▸ **Document passage**
Write a function eval :: Expr Bool -> Bool evaluating a given Boolean expression. Thus it should evaluate expr to True. Further, implement a function getAtoms :: Expr a -> [a] returning the list of atoms for a given expression, e.g. getAtoms fle should return [“x”,“x”,“y”].

Hint: Logical operations negation, conjunction and disjunction can be respectively computed by not, &&, ||. The last two are infix operators.


Task 2: The type constructor Expr from the previous task can be made into an instance of Functor as follows:

instance Functor Expr where
    fmap f (Atom c) = Atom (f c)
    fmap f (Neg e) = Neg (fmap f e)
    fmap f (And e1 e2) = And (fmap f e1) (fmap f e2)
    fmap f (Or e1 e2) = Or (fmap f e1) (fmap f e2)

▸ **Data section**
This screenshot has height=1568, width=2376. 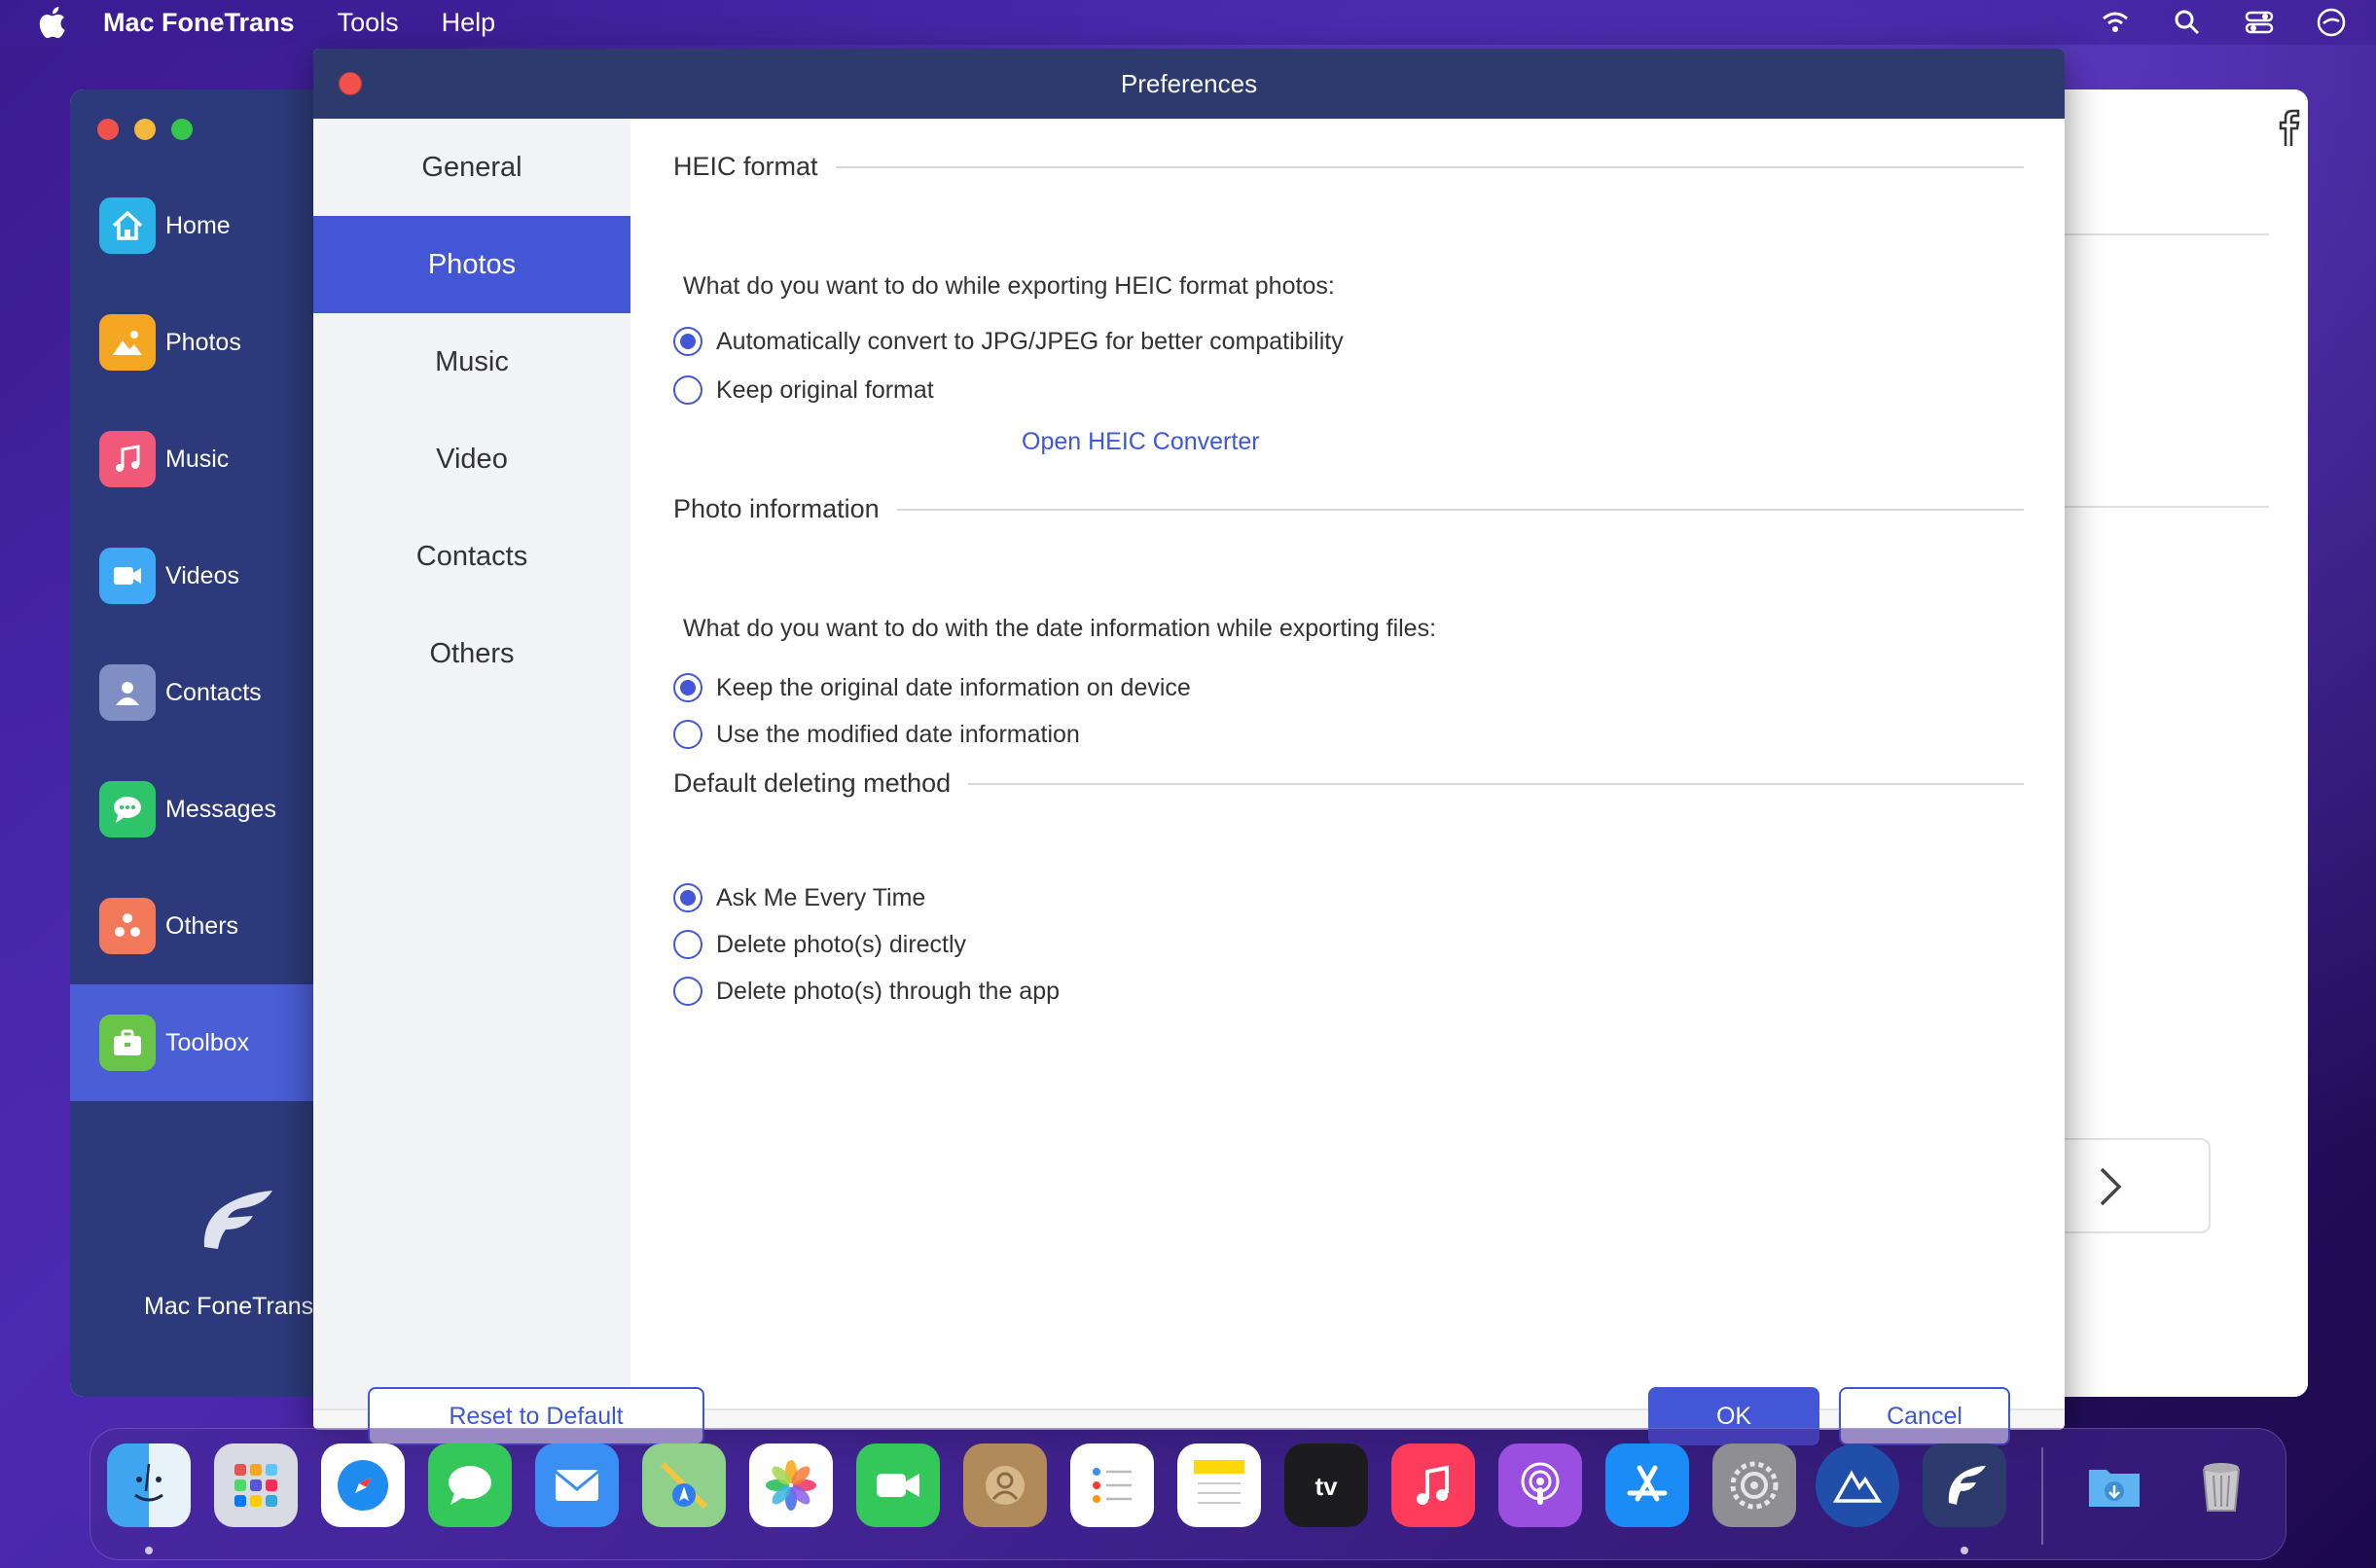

▸ **Work request A**
Copy everything in the Haskell exercise from "Task 2: The" down to "Neg (fmap f e)".
▸ **Work request B**
According to the hint in the Haskell exercise, what computes negation, conjunction and disjunction?
▸ **Work request C**
How would you render this sentence from the Haskell exercise in German: "Hint: Logical operations negation, conjunction and disjunction can be respectively computed by not, &&, ||."

▸ **Final answer A**
Task 2: The type constructor Expr from the previous task can be made into an instance of Functor as follows:

instance Functor Expr where
    fmap f (Atom c) = Atom (f c)
    fmap f (Neg e) = Neg (fmap f e)

▸ **Final answer B**
They are computed by not, &&, and ||, respectively.

▸ **Final answer C**
Hinweis: Die logischen Operationen Negation, Konjunktion und Disjunktion können jeweils mit not, && und || berechnet werden.